Date of Report (Date of earliest event reported):  April 13, 2017

LIBERATED SYNDICATION INC.

(Exact Name of Registrant as Specified in Charter)


Nevada

333-209599

47-5224851

(State or Other Jurisdiction of Incorporation)

(Commission File Number)

(IRS Employer Identification No.)


5001 Baum Boulevard

Pittsburgh, Pennsylvania 15213

(Address of Principal Executive Offices and Zip Code)


Registrant’s telephone number, including area code: (412) 621-0902

_____________________________________

(Former Name or Former Address, if Changed Since Last Report)

Check the appropriate box below if the Form 8-K filing is intended to simultaneously satisfy the filing obligation of the registrant under any of the following provisions (see General Instruction A.2. below):

o  Written communications pursuant to Rule 425 under the Securities Act (17 CFR 230.425)

o Soliciting material pursuant to Rule 14a-12 under the Exchange Act (17 CFR 240.14a-12)

o  Pre-commencement communications pursuant to Rule 14d-2(b) under the Exchange Act (17 CFR 240.14d-2(b))

o  Pre-commencement communications pursuant to Rule 13e-4(c) under the Exchange Act (17 CFR 240.13e-4(c))




Item 1.01.  Entry into a Material Definitive Agreement.


On April 13, 2017, Liberated Syndication Inc, a Nevada corporation (the “Company”) issued 1,500,000 of common shares to the CEO, 1,250,000 shares to the CFO and 300,000 to each of the Company’s three independent board members.

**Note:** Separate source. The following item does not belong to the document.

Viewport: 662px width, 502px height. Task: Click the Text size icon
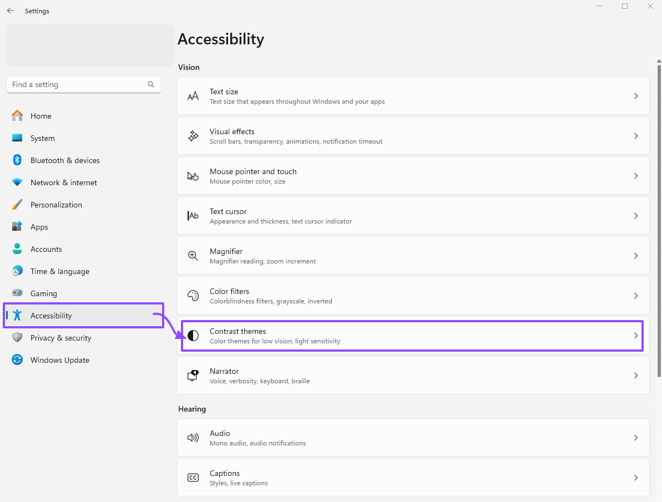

The awards were valued at $0.48 per share and vest in 25% tranches upon achieving the following milestones or the stock will be forfeited: 1) Up-list to NASDAQ within 24 months; 2) Market cap of $25 Million for 5 consecutive days within 12 months; 3) Market cap of $50 Million for 5 consecutive days within 18 months: 4) Market cap of $75 Million for 5 consecutive days within 24 months


The Stock Agreements of Messrs. Spencer, Busshaus, Polinsky, Yevstifeyev and Smith are filed herewith as Exhibits 10.1, 10.2, 10.3, 10.4 and 10.5, respectively, and are incorporated herein by reference.   The foregoing descriptions of the Stock Agreements do not purport to be complete and are qualified in their entirety by reference to such exhibits.


Item 3.02.  Unregistered Sales of Equity Securities.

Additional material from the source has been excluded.